WARNING: Error inserting snd_timer (/lib/modules/2.6.39-gentoo-r3/kernel/sound/core/snd-timer.ko): Invalid module format

WARNING: Error inserting snd_pcm (/lib/modules/2.6.39-gentoo-r3/kernel/sound/core/snd-pcm.ko): Invalid module format

WARNING: Error inserting snd_hda_codec (/lib/modules/2.6.39-gentoo-r3/kernel/sound/pci/hda/snd-hda-codec.ko): Invalid module format

FATAL: Error inserting snd_hda_intel (/lib/modules/2.6.39-gentoo-r3/kernel/sound/pci/hda/snd-hda-intel.ko): Invalid module format                                                                                                                   [ !! ]

 *   Loading: snd-mixer-oss ...

WARNING: Error inserting snd (/lib/modules/2.6.39-gentoo-r3/kernel/sound/core/snd.ko): Invalid module format

FATAL: Error inserting snd_mixer_oss (/lib/modules/2.6.39-gentoo-r3/kernel/sound/core/oss/snd-mixer-oss.ko): Invalid module format                                                                                                                  [ !! ]

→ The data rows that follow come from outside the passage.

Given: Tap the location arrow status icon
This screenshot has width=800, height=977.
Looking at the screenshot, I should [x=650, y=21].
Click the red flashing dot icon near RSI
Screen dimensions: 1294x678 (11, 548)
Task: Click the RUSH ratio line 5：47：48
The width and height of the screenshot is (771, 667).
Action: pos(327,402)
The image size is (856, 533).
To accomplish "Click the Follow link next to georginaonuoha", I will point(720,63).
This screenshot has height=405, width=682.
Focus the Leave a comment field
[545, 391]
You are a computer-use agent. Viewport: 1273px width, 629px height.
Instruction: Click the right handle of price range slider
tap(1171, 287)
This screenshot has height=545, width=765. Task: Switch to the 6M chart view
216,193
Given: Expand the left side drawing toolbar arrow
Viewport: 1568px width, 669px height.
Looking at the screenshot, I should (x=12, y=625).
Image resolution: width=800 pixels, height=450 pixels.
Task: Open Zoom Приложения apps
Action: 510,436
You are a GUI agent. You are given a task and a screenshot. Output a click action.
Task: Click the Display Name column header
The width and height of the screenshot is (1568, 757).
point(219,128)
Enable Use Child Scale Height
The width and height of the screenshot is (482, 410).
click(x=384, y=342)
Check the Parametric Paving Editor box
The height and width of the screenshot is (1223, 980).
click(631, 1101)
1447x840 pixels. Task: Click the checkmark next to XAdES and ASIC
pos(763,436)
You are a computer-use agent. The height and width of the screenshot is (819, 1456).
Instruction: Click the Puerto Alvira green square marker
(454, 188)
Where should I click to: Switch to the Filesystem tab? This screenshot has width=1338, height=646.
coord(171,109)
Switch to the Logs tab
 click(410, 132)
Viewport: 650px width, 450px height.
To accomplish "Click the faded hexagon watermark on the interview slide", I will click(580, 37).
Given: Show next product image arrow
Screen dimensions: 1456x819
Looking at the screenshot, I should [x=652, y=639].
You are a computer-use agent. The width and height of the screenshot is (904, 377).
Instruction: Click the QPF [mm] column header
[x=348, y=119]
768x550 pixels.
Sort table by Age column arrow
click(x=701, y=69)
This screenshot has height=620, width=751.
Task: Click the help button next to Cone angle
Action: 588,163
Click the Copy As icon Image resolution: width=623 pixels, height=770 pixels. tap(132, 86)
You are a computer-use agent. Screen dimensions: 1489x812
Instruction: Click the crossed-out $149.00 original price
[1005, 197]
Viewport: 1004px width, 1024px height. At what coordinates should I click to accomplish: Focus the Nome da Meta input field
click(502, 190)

 *   Loading: snd-pcm-oss ...

WARNING: Error inserting snd (/lib/modules/2.6.39-gentoo-r3/kernel/sound/core/snd.ko): Invalid module format

WARNING: Error inserting snd_mixer_oss (/lib/modules/2.6.39-gentoo-r3/kernel/sound/core/oss/snd-mixer-oss.ko): Invalid module format

WARNING: Error inserting snd_page_alloc (/lib/modules/2.6.39-gentoo-r3/kernel/sound/core/snd-page-alloc.ko): Invalid module format

WARNING: Error inserting snd_timer (/lib/modules/2.6.39-gentoo-r3/kernel/sound/core/snd-timer.ko): Invalid module format

WARNING: Error inserting snd_pcm (/lib/modules/2.6.39-gentoo-r3/kernel/sound/core/snd-pcm.ko): Invalid module format

FATAL: Error inserting snd_pcm_oss (/lib/modules/2.6.39-gentoo-r3/kernel/sound/core/oss/snd-pcm-oss.ko): Invalid module format                                                                                                                  [ !! ]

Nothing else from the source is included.